Are you on track to accomplish your mission?
2016 is almost over--2017 will be here in less than 90 days!
If I was to ask you "Was 2016 a productive year?", how would you answer? And better yet, would you be able to answer with actual evidence of the year's performance?
The answer to that might lie in how well you have set goals, identified markers, and set a timeline to track and measure your success.
One tool that has helped many Wilson & Associates clients increase performance and measure results is a simple action plan. While a strategic plan might both evaluate your organization across many criteria and make recommendations on what key strategies the organization should implement to be on target with the mission and vision, an action plan should capture your goals for the immediate future, as well as the tasks you will accomplish within a specific timeframe.
A “pro-tip” I like to provide to my clients is to split the year into quarters, just like the business sector does.
Planning and goal-setting in quarters enables you take an overwhelming goal and break it into 4 digestible bites. Challenges and successes can be evaluated at the end of each quarter, and course-corrections can be made more quickly then waiting for a year-end review. And, as you know, four successful quarters leads to a successful year.
Here are my Pro-Tips
1. Set goals for the next 30, 60, and 90 days.
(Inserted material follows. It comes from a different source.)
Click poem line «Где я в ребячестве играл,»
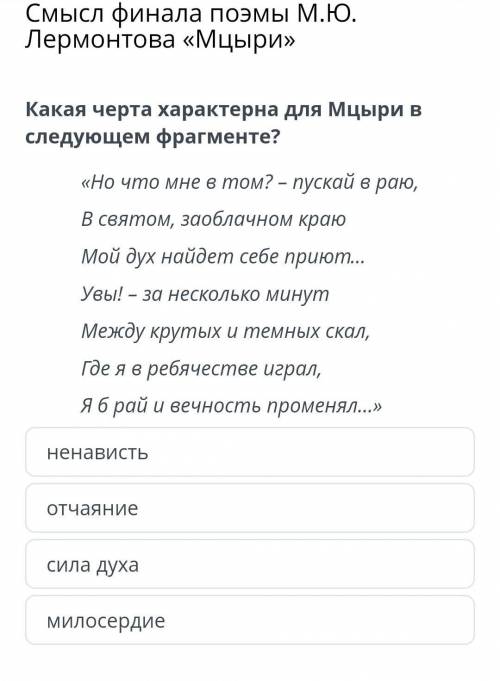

Example goal: Ensure meeting are effective and results-focused.
Example goal: Create a strategic plan for the community partnership by June 2017.
Example goal: Develop a performance measurement tool.
2. Create strategies to help you reach those goals.
After Step 1, you’ll know what you want to achieve. You have the “big picture” idea, but you need to figure out what you will actually do. A strategy is just another way of asking what tasks or activities you think you can do to help you reach that goal.
So, if your goal was to have more effective planning meetings. You might want to ask yourself what can you do to make the meetings more effective. One strategy might be to set a clear start and end time for the meeting. Another strategy might be to create a results-based agenda. Another strategy might be to track all decisions made in a meeting and create a post-meeting summary that lists that decisions and action items that emerged from the meeting.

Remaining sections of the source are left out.